A trio of journalists from Nezavisimaia Gazeta brainstormed a handful of possible reasons for the collapse of Prokhorov’s political gambit. Reason One: PD’s summertime unofficial campaign effort (‘Strength Is in the Truth’) produced very little ‘bump’ for the party in opinion polling. It’s possible that Prokhorov decided to cut his losses (already amounting to nearly 800 million rubles) by engineering his own ouster.
Reason Two: As alluded to above, old party figures were never pleased with Prokhorov’s arrival or style of leadership. As many elsewhere have noted, the oligarch’s management system was ill-suited to politics, where no one but the Kremlin has true control over policy. Prokhorov brought in new people, who then operated outside PD’s traditional framework, bypassing party members who had invested years of their lives into Pravoe Delo. Regional offices were disbanded with little warning, and Prokhorov battled with local executive committees frequently.
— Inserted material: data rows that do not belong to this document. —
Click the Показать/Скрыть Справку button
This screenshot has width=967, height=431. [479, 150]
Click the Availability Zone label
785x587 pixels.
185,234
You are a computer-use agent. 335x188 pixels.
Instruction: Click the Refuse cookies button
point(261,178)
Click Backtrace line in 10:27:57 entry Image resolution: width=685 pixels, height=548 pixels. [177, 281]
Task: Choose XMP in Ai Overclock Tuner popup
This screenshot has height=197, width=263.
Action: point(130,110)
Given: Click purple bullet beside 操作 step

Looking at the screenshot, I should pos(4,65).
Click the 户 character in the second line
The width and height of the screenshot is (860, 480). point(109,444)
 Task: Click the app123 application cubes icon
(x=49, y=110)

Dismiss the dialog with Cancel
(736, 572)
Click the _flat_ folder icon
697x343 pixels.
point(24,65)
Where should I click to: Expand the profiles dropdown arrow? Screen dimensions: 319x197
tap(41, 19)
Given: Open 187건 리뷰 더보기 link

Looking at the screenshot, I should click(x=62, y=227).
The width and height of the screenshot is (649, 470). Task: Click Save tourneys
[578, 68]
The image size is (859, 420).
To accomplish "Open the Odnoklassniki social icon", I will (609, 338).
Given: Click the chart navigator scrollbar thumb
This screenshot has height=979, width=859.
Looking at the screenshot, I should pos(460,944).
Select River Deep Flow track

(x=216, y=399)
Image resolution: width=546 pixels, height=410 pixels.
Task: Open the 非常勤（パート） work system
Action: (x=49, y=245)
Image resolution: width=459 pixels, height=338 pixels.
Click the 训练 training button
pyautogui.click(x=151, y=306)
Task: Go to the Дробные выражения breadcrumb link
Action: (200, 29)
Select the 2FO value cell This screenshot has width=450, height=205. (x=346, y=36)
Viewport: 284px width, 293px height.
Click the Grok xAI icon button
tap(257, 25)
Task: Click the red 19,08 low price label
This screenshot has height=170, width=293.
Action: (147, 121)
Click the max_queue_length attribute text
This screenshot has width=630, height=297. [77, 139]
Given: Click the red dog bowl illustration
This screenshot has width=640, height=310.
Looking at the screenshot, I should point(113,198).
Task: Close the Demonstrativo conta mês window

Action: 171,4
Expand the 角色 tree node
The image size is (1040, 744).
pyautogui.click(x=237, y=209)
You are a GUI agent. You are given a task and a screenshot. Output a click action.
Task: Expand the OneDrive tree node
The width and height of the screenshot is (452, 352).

Reason Three: Prokhorov bumbled the conflict over Roizman. “An experienced politician will never articulate the conditions of his own departure from the scene,” NezGaz writes. By issuing the Kremlin with ultimatums as a way of defending his ally, Prokhorov handed his enemies the perfect means of ending his political career. He also got his priorities wrong. Prokhorov made have discovered a new close friend in Mr. Roizman, but the country lost its most important right-wing political project.
Reason Four: Prokhorov ignored Medvedev’s August warning that parties should not include in their deputy lists anyone with “questionable reputations.” Even forgetting Roizman’s long-ago criminal record, his ‘A City Against Narcotics’ organization is notorious for employing hyper-violent methods in its struggle against the use and sale of illegal drugs. Prokhorov also chose to ignore a well-established precedent set years ago, when Roizman was forced from ‘Just Russia”s party list under similar conditions.
Reason Five: The Kremlin might have decided to allow Yabloko to return to the Duma, satisfying its need for the appearance of improved democratic access to the parliament. Grigory Yavlinksy started appearing on television again recently, apparently looking “youthful and energetic.” The West, it’s assumed, would like Yavlinksy more than Prokhorov, anyway.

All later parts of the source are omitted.